We think that the second report of the master, and the final decree of the Circuit Court, are warranted neither by the prayer of the bill, by the justice of this case, nor by the well-established rules of equity jurisprudence.
If the appellees, the plaintiffs below, had sustained an injury to their legal rights, the courts of law were open to them for redress, and in those courts they might, according to a practice, which however doubtful in point of essential right, is now too inveterate to be called in question, have claimed not compensation merely, but vengeance, for such injury as they could show that they had sustained. But before a tribunal which refuses to listen even to any, save those whose acts and motives are perfectly fair and liberal, they cannot be permitted to contravene the highest and most benignant principle of the being and constitution of that tribunal.
There they will be allowed to claim that which, ex æquo et bono, is theirs, and nothing beyond this.

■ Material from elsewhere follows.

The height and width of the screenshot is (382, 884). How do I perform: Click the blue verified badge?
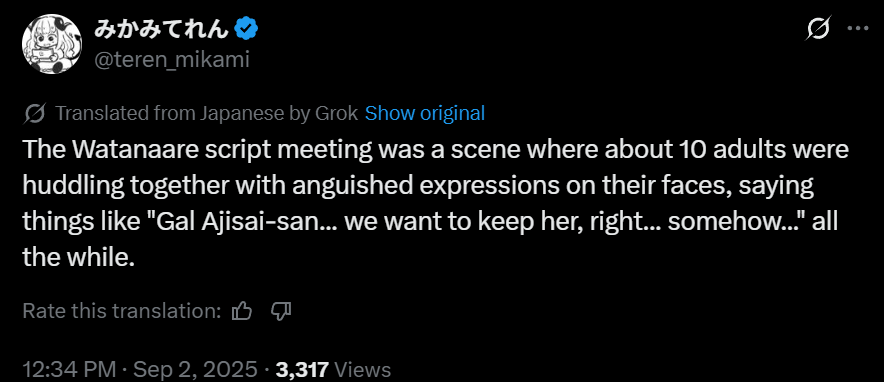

In the present case it would be peculiarly harsh and oppressive, were it consistent with equity practice, to visit upon the appellants any consequences in the nature of a penalty. It is clearly shown that the appellants, in working their machine, were proceeding under an authority equal to that (the same indeed) which bestowed on Woodworth and his assignees the right to their monopoly. The appellants were using a machine patented by the United States to Hutchinson, and might well have supposed that the right derived to them from such a source was regular and legitimate. They were, then, in no correct sense, wanton infringers upon the rights of Woodworth, or of those claiming under him. So soon as the originality and priority of the Woodworth patent was ascertained by law, the appellants consented to be perpetually enjoined from the use of their machine, (the Hutchinson machine,) and to account for whatever gains and profits they had received from its use. Under these circumstances, were the infliction of damages, by way of penalty, ever consistent with the practice of courts of equity, there can be perceived in this case no ground whatever for the exercise of such a power.

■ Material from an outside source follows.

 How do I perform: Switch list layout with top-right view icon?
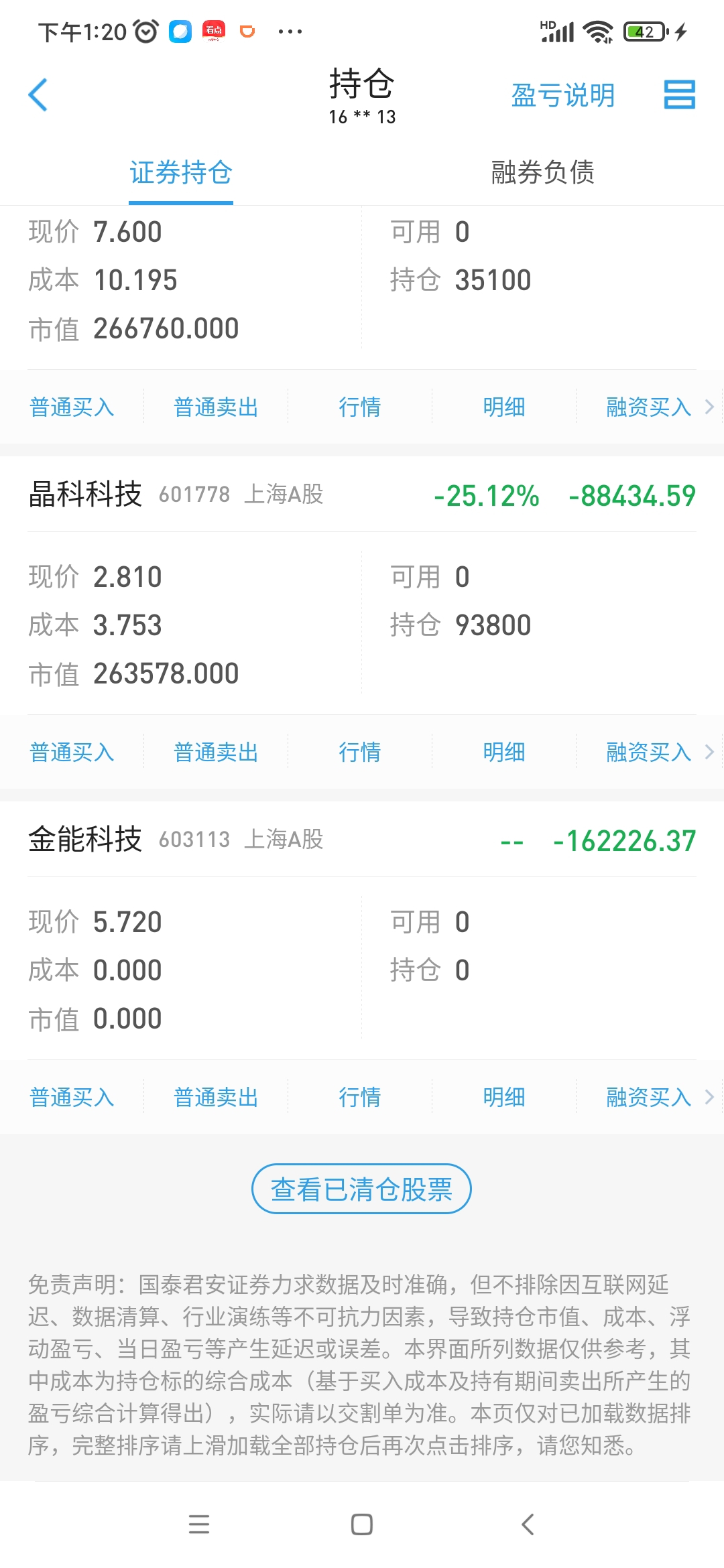coord(679,94)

On the contrary, those circumstances exhibit, in a clearer light, the propriety of restricting the account, in accordance with the prayer of the bill, to the actual gains and profits of the appellants, (the defendants below,) during the time their machine was in operation and during no other period. We are therefore of the opinion, that the decree of the Circuit Court is erroneous, and should be, as it is hereby, reversed, with costs; and that this cause be remanded to the Circuit Court, with instructions to proceed therein in conformity with the principles ruled in this opinion.
Order.
This cause came on to be heard on the transcript of the record from the Circuit Court of the United States for the District of Massachusetts, and was argued by counsel. On consideration whereof, it is now here ordered, adjudged, and decreed by this court, that the decree of the said Circuit Court in this cause be, and the same is hereby, reversed, with costs; and that this cause be, and the same is hereby, remanded to the said Circuit Court, for further proceedings to be had therein, in conformity to the opinion of this court.